The Promised Land by Mary Antin

First published: 1912

The Work

The Promised Land is Mary Antin’s mature autobiography. In it, she tells the story of what she considers her escape from bondage in Eastern Europe and her finding of freedom in America. Early in the book, she compares herself to a treadmill horse who can only go round and round in the same circle. She sees herself in Polotzk in what was then Russia as imprisoned by her religion (Jews were allowed to live only in certain places in Czarist Russia and only to work at certain trades) and her sex (among Orthodox Jews in Eastern Europe, women were not permitted education beyond learning to read the Psalms in Hebrew).

100551619-96298.jpg

After her father suffered a long illness and as a result failed in business, he went to America. His family followed him to Boston, where Mary grew up. In America, she felt that she had all the freedom she lacked in the Old World. She could get free secular education. The public schools of Boston, she felt, opened new intellectual vistas for her. She also had access to public libraries and settlement houses that provided her with cultural activities. Thus, she felt she had “a kingdom in the slums.”
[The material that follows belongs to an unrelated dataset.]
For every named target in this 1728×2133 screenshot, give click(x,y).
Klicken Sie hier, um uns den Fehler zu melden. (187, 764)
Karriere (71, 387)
She responded to America’s possibilities by doing extremely well in school and by publishing her first poem when she was fifteen. Her father proudly bought copies of the newspaper in which it appeared and distributed it to friends and neighbors, bragging about his daughter the writer.

She became a member of the Natural History Club of Boston, and through it, learned about the lives of its members who, she felt, represented what was best about America, a country in which she felt she was a welcomed participant. Visiting many of the members in their homes, she became convinced that she had true equality in America.

In her book, Antin says that if she could accomplish so much, so can all immigrants. She admits that her father, because of an inability to master the English language and because of bad luck, did not prosper in the New World, but she still remains optimistic about America and about the possibilities of total assimilation for America’s immigrant population. Whereas the Old World represents, for her, lack of freedom and a predetermined identity, she sees the New World as representing freedom and the ability to choose her own identity.

Bibliography

Guttmann, Allen. The Jewish Writer in America: Assimilation and the Crisis of Identity. New York: Oxford University Press, 1971.

Liptzin, Sol. The Jew in American Literature. New York: Bloch, 1966.

Tuerk, Richard. “At Home in the Land of Columbus: Americanization in European-American Immigrant Autobiography.” In Multicultural Autobiography: American Lives, edited by James Robert Payne. Knoxville: University of Tennessee Press, 1992.